その手をずっと | ナノ
まぶたの裏に浮かぶ
※54、55話祐希目線
今日は屋上に行くのを断って、1人教室で食べることにした。1人の方がいろいろと考えを整理することができるから。
でも、ちゃんとした結論を出すことはできなかった。とりあえず迷いや戸惑いはあるけど、あいつに言われた通りにしようと思う。名字さんに話しかけられても応じないことにした。
「祐希くん」
昼休みが終わりかけの頃、名字さんがやって来た。俺の前の席のイスに座って、俺のことをじっと見てくる。その視線に耐えかねて、携帯を弄るのをやめてからちらりと名字さんを見た。だけど、すぐに目線は携帯に戻した。携帯を弄ったりでもしていないと、思わず喋ってしまいそうだったから。
「橋本くんと、何かあった?」
いきなりそれ聞きますか。でもそれには答えられない。いくら俺が気にくわない相手だったとしても、名字さんが好きな男だし。
確かに自分の彼女が他の男とベタベタしていたら、文句のひとつでも言いたくなると思う。さすがに、それを相手の男にわざわざ言いに来るのは少し違うと思ったけど。
名字さんの好きな彼氏のイメージダウンになるようなことを彼女に言うのは、俺にはできなかった。
「ねぇ、無視しないで何か喋ってよ」
あなたの彼氏に釘を刺されたので、それはできません。
「ゆーうーきーくーん」
「………」
携帯の画面が名字さんの手で覆われた。…手小さいなぁ。少ししてから慌ててその手をはねのけた。
次に携帯を取り上げられた。意外としつこいな。むっとして、今度は窓の外を見る。いい加減、察してほしい。
「なっちゃんじゃん。おかえりー」
「千鶴!聞いてよ、祐希くん私のこと無視するんだけど」
タイミングよく千鶴がやって来た。千鶴の明らかな動揺ぶりに名字さんが感づいたみたいで、千鶴は名字さんに廊下に連れ出されてしまった。
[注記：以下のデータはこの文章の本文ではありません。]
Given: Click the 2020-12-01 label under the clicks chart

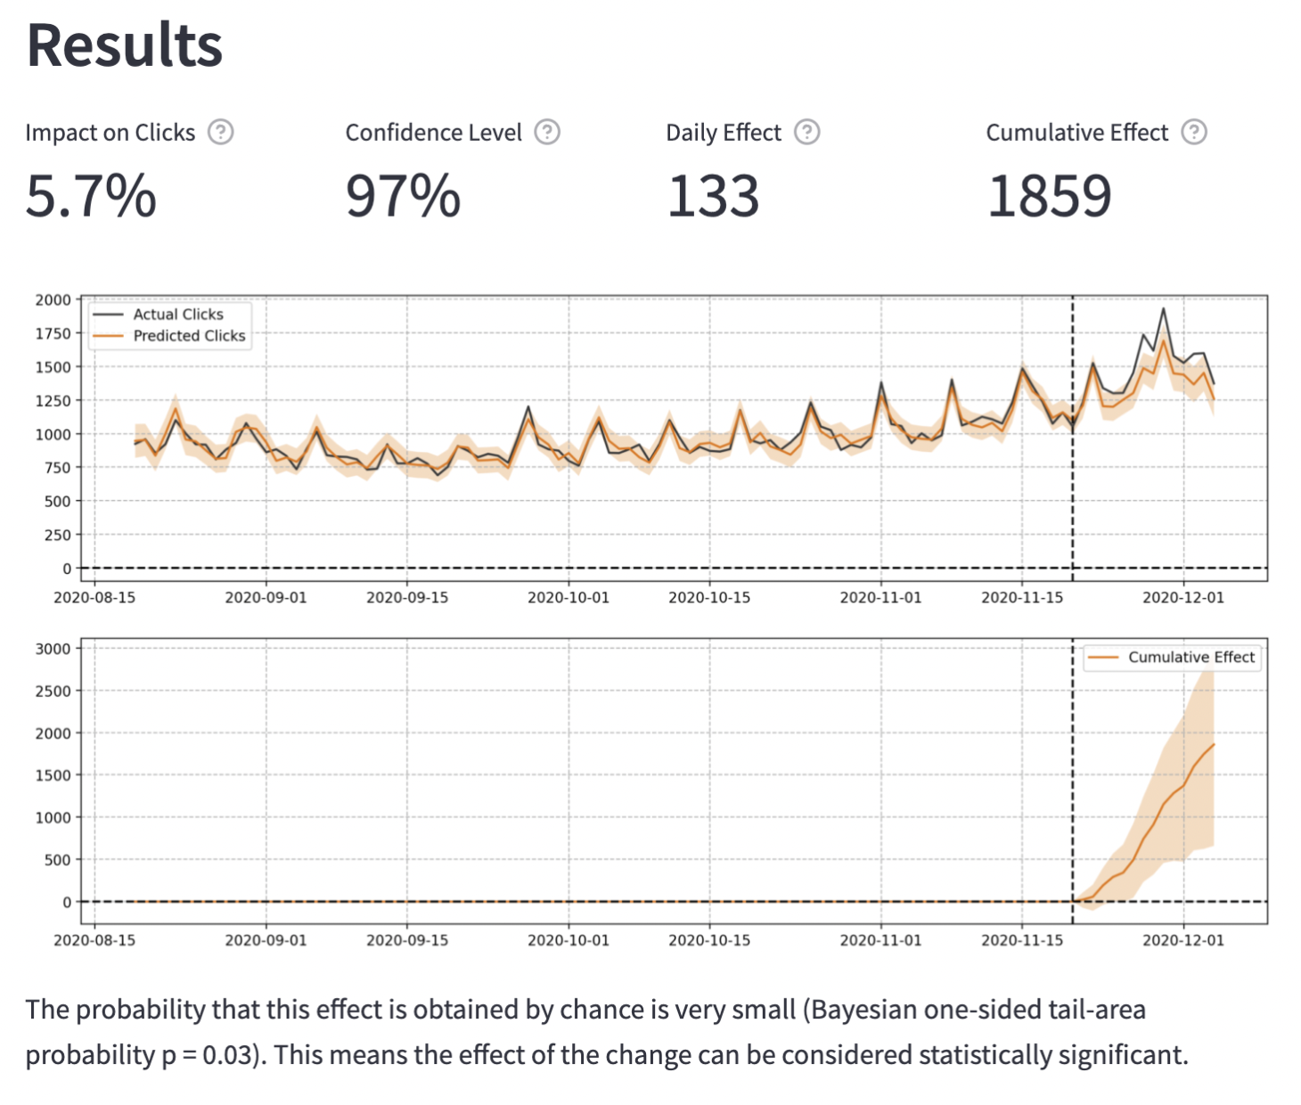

やっぱり、名字さんを無視するなんて、想像以上にきつい。こんな愛想が悪くて最悪な男なんかさっさと嫌って、大好きな彼氏と一緒にいればいいのに。
少しして、廊下から2人の大声が聞こえてきた。
「嘘!香織に聞いたんだから!思いっきり叩いてたって!!」
「だから軽くって言ってんじゃん!!」
いつも仲のいい2人が言い合いをしていて驚いた。名字さんの彼氏との間に起こったことは言うなって千鶴には言ってある。もしかしたらそれのせいで揉めているのかもしれない。
千鶴を廊下に残し、名字さんだけが先に教室の中に入ってきた。近付いてきた名字さんと目が合う。目が赤くて今にも泣き出しそうな名字さんの顔から、目を離すことができなかった。
直接的な原因は千鶴かもしれないけど、きっと俺も名字さんにあんな顔をさせている。罪悪感からだろうか、胸がキリキリと痛んだ。
5時間目が始まってからも、名字さんから目が離せずにいた。千鶴はさっきのことを謝ろうとしているのか、必死に話しかけている。
千鶴が机を名字さんのイスにぶつけると、予想外なことにびっくりしたのか、名字さんの肩が大きく跳ねた。そんな姿に思わず吹き出しそうになっていると、俺の方に名字さんが振り向いた。さっきからずっと見ているから、ばっちりと目が合ってしまう。急いで目をそらした。
急に顔が熱くなる。誰にも気づかれたくなくて、机に突っ伏して隠すことにした。
まぶたの裏に、さっきの名字さんの顔が浮かんでしばらく消えなかった。